如何检测一台机器是否宕机？（转载）

检测一台机器是否宕机的应用场景如下：

1, 工作机器宕机，总控节点需要能够检测到并且将原有服务迁移到集群中的其它节点。

2, 总控节点宕机，总控节点的备份节点（一般称为Slave）需要能够检测到并替换成主节点继续对外服务。

检测一台机器是否宕机必须是可靠的。在大规模集群中，机器可能出现各种异常，比如停电，磁盘故障，过于繁忙导致假死等。对于机器假死，如果总控节点认为机器宕机并将服务迁移到其它节点，假死的机器又认为自己还可以提供服务，则会出现多个节点服务同一份数据而导致数据不一致的情况。

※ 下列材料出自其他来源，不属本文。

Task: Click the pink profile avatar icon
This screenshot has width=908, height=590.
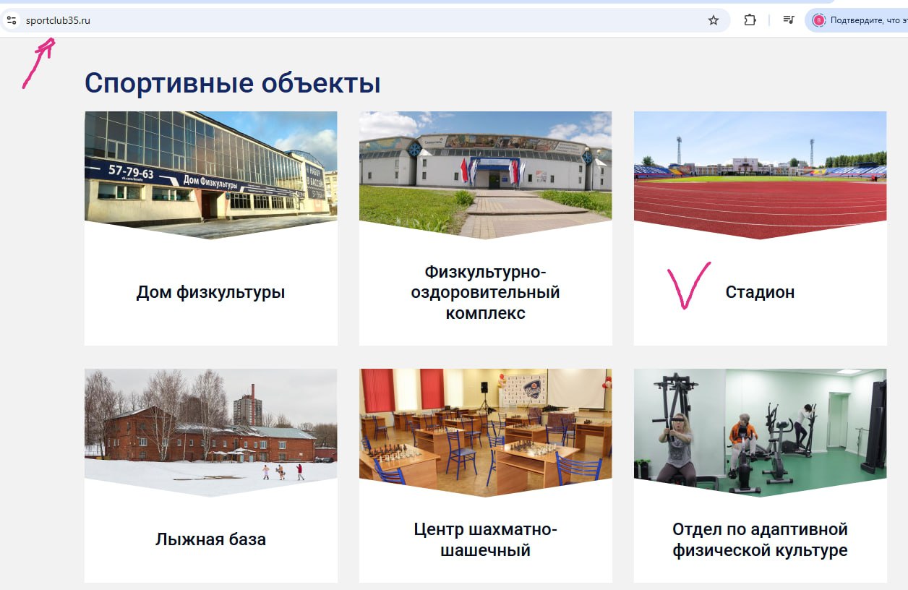Action: coord(818,20)
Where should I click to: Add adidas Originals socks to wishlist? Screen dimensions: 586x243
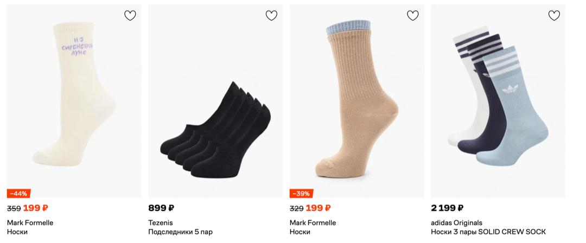pyautogui.click(x=554, y=16)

首先必须明确，理论上检测另外一台机器是否宕机是无法做到的。可以简单理解如下：A机器往B机器发送心跳包，如果B机器不发送响应，A无法确定B机器是宕机了还是过于繁忙，由于A和B两台机器的时钟可能不同步，B机器也无法确定多久没有收到A机器的心跳包可以认为必须停止服务。因此，A机器没有办法确定B机器已经宕机或者采取措施强制B机器停止服务。

 

当然，工程实践中，由于机器之间会进行时钟同步，我们总是假设A和B两台机器的本地时钟相差不大，比如相差不超过0.5秒。这样，我们可以通过Lease机制进行宕机检测。Lease机制就是带有超时时间的一种授权。假设总控节点需要检测工作节点是否宕机，总控节点可以给工作节点发放Lease授权，工作节点持有有效期内的Lease才允许提供服务，否则主动下线停止服务。工作节点的Lease快要到期的时候向总控节点重新申请Lease（一般称为renewLease），总控节点定时检测所有工作机的Lease授权是否合法，如果发现某台工作机Lease失效，可以将工作机上的服务迁移到集群中的其它机器，这时因为工作机发现自己Lease失效会主动停止服务。当然，这里需要注意，由于总控节点和工作机的时钟可能不一致且有网络延迟，总控节点上的Lease超时时间要长，也就是说，如果工作节点的Lease超时时间是12秒，总控节点可能需要13秒后才能确认工作节点已经停止了服务，从而避免数据不一致问题。

 

同构节点之间的选主也有一个宕机检测问题。比如总控节点宕机，备份节点需要能够检测并升级为主节点继续对外服务。Mysql数据库经常采用Heartbeat + DRBD (Distributed Replicated Block Device) + Mysql的高可用性方案，据说能够达到3个9的高可用性，主节点和备节点维持Heartbeat心跳，当提供服务的主节点出现故障时，备节点的Heartbeat检测到主节点没有心跳（例如，Ping不通主节点），备节点自动接管虚拟IP，升级为主节点提供Mysql读写服务。由于Heartbeat检测机器主节点宕机不可靠，这个方案存在众所周知的脑裂问题，即集群中可能同时存在多个主节点同时提供服务。解决这个问题本质上还是需要引入仲裁节点，比如Heartbeat + DRBD方案中引入Fence节点使出现问题的节点从集群中脱离，或者引入分布式锁服务，比如Chubby的开源实现Zookeeper服务。分布式锁服务实现主节点选举大致如下：主节点和备节点到Chubby中抢锁，抢到锁的节点在锁的有效期(Lease期)内提供服务，当主节点锁的Lease快要到期时，主节点申请延长锁的超时时间，正常情况下分布式锁服务总是优先满足主节点的请求，当主节点出现故障时，备节点能够抢到锁切换为主节点提供服务。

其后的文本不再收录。